| Extracted entries |
# # # # #
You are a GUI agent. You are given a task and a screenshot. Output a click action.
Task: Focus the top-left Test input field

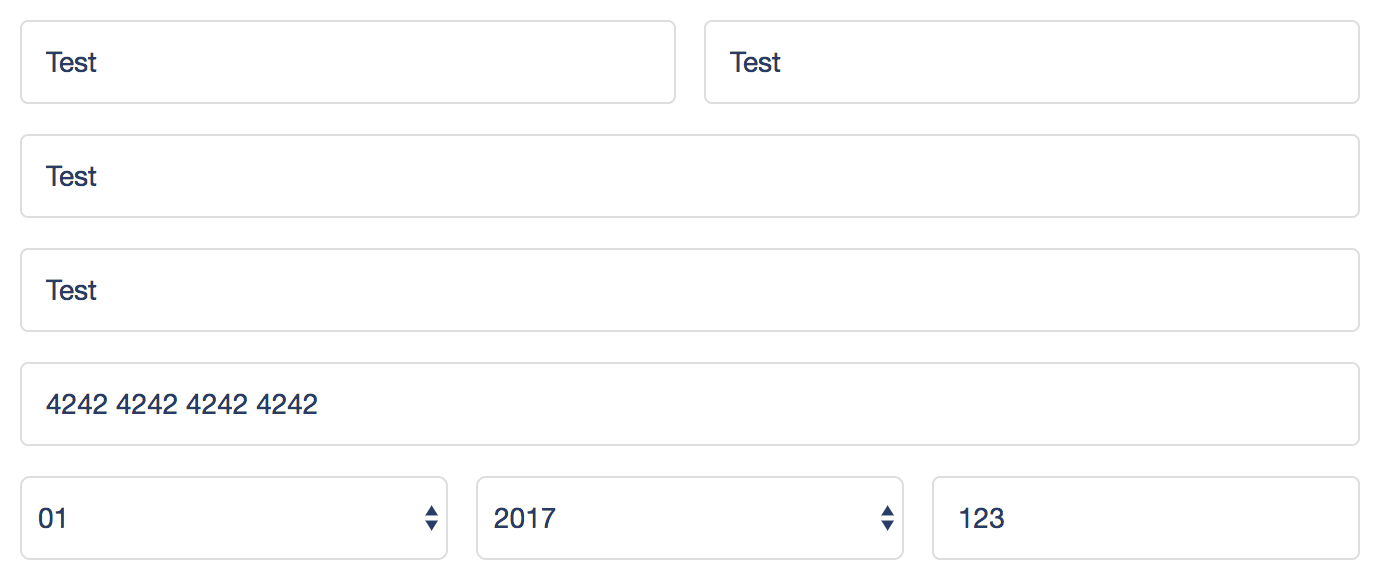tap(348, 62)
# # # # #
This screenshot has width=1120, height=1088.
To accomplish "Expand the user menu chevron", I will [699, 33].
# # # # #
| Problem description |
Nothing but a number should be returned: how many lines of the listing include "screenshot".

| Worked solution |
2